The Docking Game: Loop Self-Play for Fast, Dynamic, and Accurate Prediction of Flexible Protein-Ligand Binding

TL;DR

This paper introduces a game-theoretic framework and LoopSelf-Play algorithm for more accurate and dynamic prediction of protein-ligand binding modes, significantly improving docking performance.

Contribution

It proposes a novel game-based modeling approach and LoopSelf-Play algorithm that enables mutual adaptation and refinement in protein-ligand docking predictions.

Findings

Achieves approximately 10% improvement in binding mode prediction accuracy

Demonstrates stable convergence of the LoopSelf-Play algorithm

Outperforms previous state-of-the-art docking methods on benchmark datasets

Abstract

Molecular docking is a crucial aspect of drug discovery, as it predicts the binding interactions between small-molecule ligands and protein pockets.
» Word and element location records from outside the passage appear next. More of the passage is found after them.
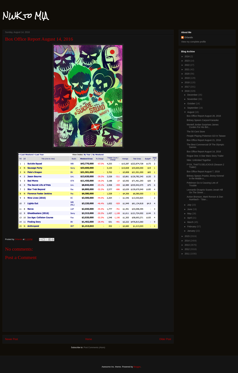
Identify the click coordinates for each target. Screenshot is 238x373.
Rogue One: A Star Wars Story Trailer (205, 156)
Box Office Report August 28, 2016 (204, 116)
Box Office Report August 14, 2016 (204, 151)
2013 (187, 245)
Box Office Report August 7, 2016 (203, 171)
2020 (187, 73)
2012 (187, 249)
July (189, 205)
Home (88, 339)
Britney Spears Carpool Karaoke (203, 120)
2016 (187, 91)
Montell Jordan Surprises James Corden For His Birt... (202, 126)
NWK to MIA (25, 15)
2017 (187, 86)
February (192, 226)
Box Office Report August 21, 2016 (204, 140)
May (189, 213)
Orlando (188, 37)
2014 (187, 240)
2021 (187, 69)
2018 (187, 82)
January (191, 231)
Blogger (136, 367)
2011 (187, 253)
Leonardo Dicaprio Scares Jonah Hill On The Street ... (205, 191)
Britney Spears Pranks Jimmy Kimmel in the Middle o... (205, 177)
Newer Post (11, 339)
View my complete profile (193, 41)
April (189, 218)
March (190, 222)
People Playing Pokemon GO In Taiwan (206, 136)
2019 (187, 78)
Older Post (165, 339)
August (191, 112)
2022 (187, 65)
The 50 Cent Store (196, 131)
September (193, 108)
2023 (187, 60)
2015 (187, 236)
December (192, 95)
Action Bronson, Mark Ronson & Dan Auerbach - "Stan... (205, 198)
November (192, 99)
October (191, 103)
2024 (187, 56)
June (190, 209)
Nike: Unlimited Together (199, 160)
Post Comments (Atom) (94, 347)
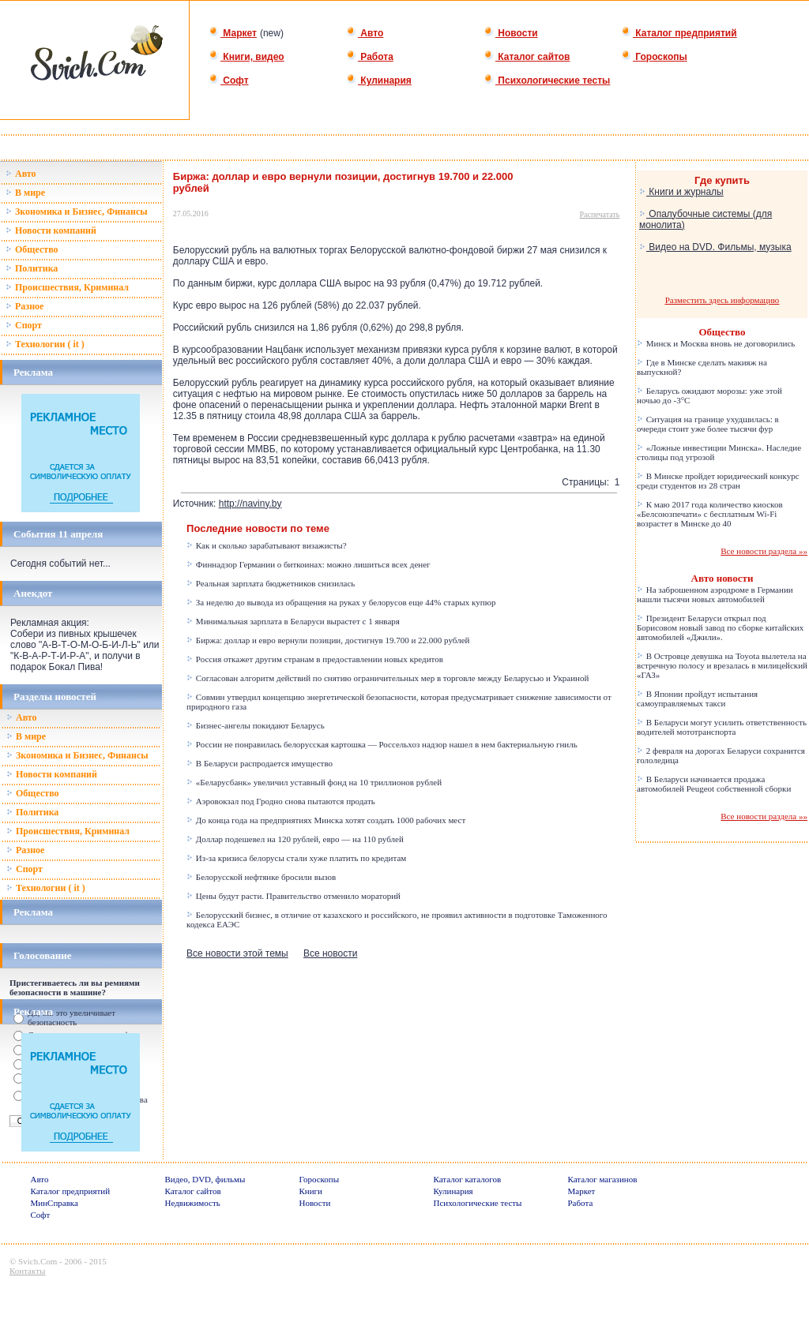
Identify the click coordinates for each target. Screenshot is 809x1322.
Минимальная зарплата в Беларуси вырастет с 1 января (293, 621)
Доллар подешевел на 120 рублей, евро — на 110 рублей (295, 839)
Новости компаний (51, 230)
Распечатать (600, 214)
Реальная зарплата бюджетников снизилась (270, 583)
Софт (229, 80)
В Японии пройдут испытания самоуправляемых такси (697, 698)
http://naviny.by (250, 503)
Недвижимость (192, 1203)
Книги (311, 1191)
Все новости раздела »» (764, 551)
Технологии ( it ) (45, 344)
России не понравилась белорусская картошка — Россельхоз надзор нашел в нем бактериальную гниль (382, 744)
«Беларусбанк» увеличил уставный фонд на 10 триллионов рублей (314, 782)
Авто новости (722, 578)
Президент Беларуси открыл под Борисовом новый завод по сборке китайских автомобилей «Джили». (720, 627)
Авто (364, 33)
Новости (511, 33)
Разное (24, 306)
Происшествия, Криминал (67, 287)
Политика (32, 268)
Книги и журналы (681, 191)
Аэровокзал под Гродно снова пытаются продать (280, 801)
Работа (369, 56)
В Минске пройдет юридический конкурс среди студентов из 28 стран (718, 480)
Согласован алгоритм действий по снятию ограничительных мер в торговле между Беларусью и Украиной (387, 678)
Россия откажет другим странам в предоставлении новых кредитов (314, 659)
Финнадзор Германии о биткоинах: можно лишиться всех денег (308, 564)
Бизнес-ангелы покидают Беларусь (255, 725)
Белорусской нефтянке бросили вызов (261, 877)
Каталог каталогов (468, 1179)
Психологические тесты (547, 80)
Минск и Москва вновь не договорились (716, 343)
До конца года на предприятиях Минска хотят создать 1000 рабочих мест (325, 820)
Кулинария (379, 80)
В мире (25, 192)
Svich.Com (37, 1261)
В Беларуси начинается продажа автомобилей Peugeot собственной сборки (714, 783)
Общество (32, 249)
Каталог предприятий (679, 33)
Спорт (24, 325)
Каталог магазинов (603, 1179)
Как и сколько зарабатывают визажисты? (266, 545)
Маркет (233, 33)
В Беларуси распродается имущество (259, 763)
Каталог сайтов (527, 56)
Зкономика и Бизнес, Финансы (77, 211)
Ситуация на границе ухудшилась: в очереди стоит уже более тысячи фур (708, 423)
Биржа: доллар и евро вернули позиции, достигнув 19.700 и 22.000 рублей (327, 640)
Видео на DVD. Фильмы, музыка (715, 247)
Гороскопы (654, 56)
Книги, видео (246, 56)
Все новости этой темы (237, 953)
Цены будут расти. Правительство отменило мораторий (293, 896)
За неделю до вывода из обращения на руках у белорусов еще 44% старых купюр (340, 602)
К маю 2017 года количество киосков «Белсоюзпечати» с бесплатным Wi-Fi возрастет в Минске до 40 (710, 514)
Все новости (330, 953)
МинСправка (54, 1203)
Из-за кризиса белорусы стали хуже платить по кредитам (296, 858)
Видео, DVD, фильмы (205, 1179)
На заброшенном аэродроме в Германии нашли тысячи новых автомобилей (715, 594)
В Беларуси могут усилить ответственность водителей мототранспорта (722, 726)
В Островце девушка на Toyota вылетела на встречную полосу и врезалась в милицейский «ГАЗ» (722, 665)
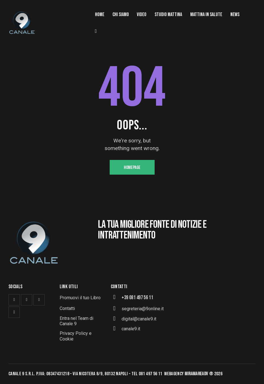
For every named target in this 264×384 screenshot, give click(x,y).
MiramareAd (195, 374)
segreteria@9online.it (143, 308)
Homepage (132, 167)
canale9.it (131, 328)
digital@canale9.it (139, 319)
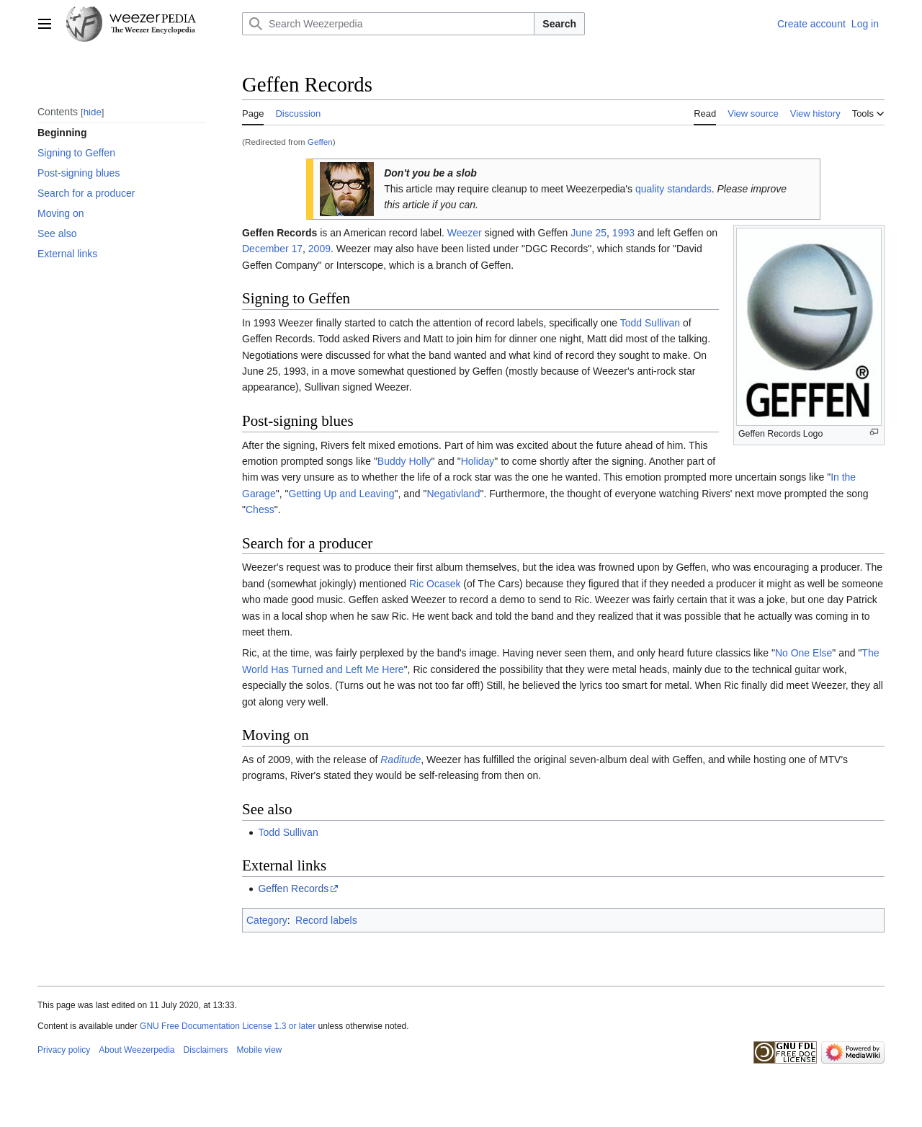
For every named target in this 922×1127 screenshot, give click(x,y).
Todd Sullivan (650, 323)
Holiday (478, 461)
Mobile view (259, 1050)
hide (93, 112)
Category (266, 920)
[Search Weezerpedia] (388, 23)
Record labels (326, 920)
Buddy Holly (404, 461)
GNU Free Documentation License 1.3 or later (227, 1026)
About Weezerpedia (136, 1050)
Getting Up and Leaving (341, 493)
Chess (260, 509)
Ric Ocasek (435, 583)
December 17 (272, 248)
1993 (623, 233)
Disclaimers (206, 1050)
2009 (319, 248)
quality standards (673, 189)
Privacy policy (63, 1050)
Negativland (453, 493)
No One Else (803, 653)
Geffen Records (293, 888)
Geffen (320, 141)
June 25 (588, 233)
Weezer (464, 233)
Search (559, 24)
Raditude (400, 759)
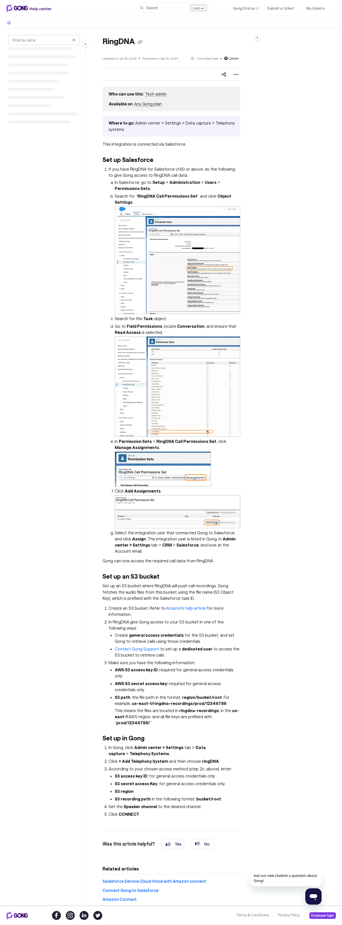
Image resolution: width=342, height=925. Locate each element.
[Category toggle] (85, 44)
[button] (173, 8)
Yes (173, 844)
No (202, 844)
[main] (171, 467)
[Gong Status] (244, 8)
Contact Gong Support (137, 648)
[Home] (9, 22)
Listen (231, 58)
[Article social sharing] (224, 74)
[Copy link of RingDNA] (140, 42)
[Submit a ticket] (280, 8)
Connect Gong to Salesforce (130, 890)
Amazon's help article (186, 608)
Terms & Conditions (252, 915)
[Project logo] (30, 8)
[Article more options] (236, 74)
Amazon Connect (120, 899)
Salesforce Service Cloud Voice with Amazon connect (154, 881)
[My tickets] (315, 8)
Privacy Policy (289, 915)
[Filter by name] (44, 40)
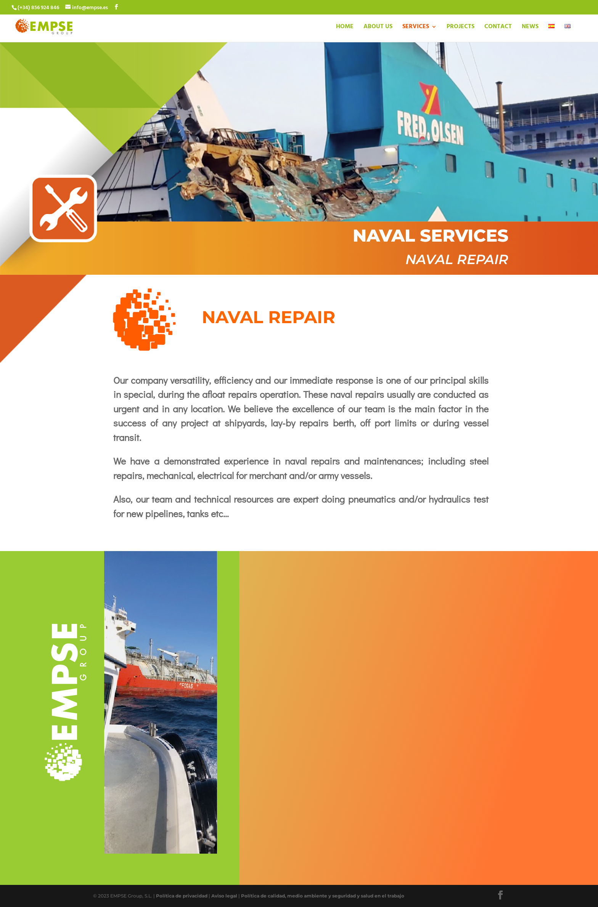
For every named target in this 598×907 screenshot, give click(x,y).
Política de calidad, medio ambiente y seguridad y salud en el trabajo (322, 896)
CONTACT (498, 28)
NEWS (530, 28)
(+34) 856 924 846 (38, 7)
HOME (345, 28)
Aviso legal (224, 896)
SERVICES (415, 28)
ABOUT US (377, 28)
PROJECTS (460, 28)
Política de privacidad (181, 896)
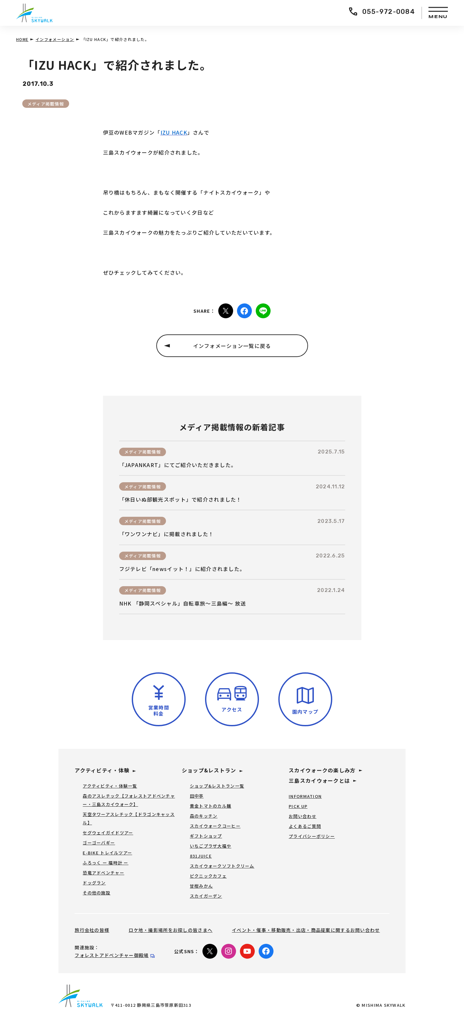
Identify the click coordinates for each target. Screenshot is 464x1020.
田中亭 (197, 796)
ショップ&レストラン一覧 (217, 786)
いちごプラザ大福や (211, 846)
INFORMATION (305, 796)
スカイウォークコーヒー (215, 826)
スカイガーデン (206, 896)
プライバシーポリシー (312, 836)
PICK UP (298, 806)
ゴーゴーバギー (99, 843)
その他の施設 (96, 893)
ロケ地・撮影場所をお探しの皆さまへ (170, 930)
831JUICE (201, 856)
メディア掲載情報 (45, 104)
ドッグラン (94, 883)
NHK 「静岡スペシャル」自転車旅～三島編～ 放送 (182, 603)
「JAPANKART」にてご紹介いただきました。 (178, 465)
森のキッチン (204, 816)
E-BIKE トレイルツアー (107, 853)
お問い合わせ (302, 816)
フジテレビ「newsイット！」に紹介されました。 (182, 569)
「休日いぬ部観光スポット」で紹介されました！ (180, 499)
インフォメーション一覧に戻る (232, 346)
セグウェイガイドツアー (108, 833)
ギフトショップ (206, 836)
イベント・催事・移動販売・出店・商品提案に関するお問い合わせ (306, 930)
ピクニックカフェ (208, 876)
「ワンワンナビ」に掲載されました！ (166, 534)
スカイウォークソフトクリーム (222, 866)
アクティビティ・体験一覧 (110, 786)
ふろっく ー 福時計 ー (105, 863)
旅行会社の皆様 (92, 930)
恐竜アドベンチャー (103, 873)
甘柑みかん (201, 886)
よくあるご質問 (305, 826)
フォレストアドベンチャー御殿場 (112, 955)
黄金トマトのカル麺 (211, 806)
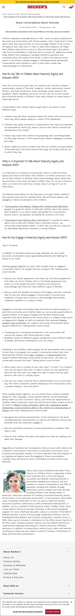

However, current multi-task learning models for docking often show inferior performance in ligand docking compared to protein pocket docking. This disparity arises largely due to the distinct structural complexities of ligands and proteins. To address this issue, we propose a novel game-theoretic framework that models the protein-ligand interaction as a two-player game called the Docking Game, with the ligand docking module acting as the ligand player and the protein pocket docking module as the protein player. To solve this game, we develop a novel Loop Self-Play (LoopPlay) algorithm, which alternately trains these players through a two-level loop. In the outer loop, the players exchange predicted poses, allowing each to incorporate the other's structural predictions, which fosters mutual adaptation over multiple iterations. In the inner loop, each player dynamically refines its predictions by incorporating its own predicted ligand or pocket poses back into its model. We theoretically show the convergence of LoopPlay, ensuring stable optimization. Extensive experiments conducted on public benchmark datasets demonstrate that LoopPlay achieves approximately a 10\% improvement in predicting accurate binding modes compared to previous state-of-the-art methods. This highlights its potential to enhance the accuracy of molecular docking in drug discovery.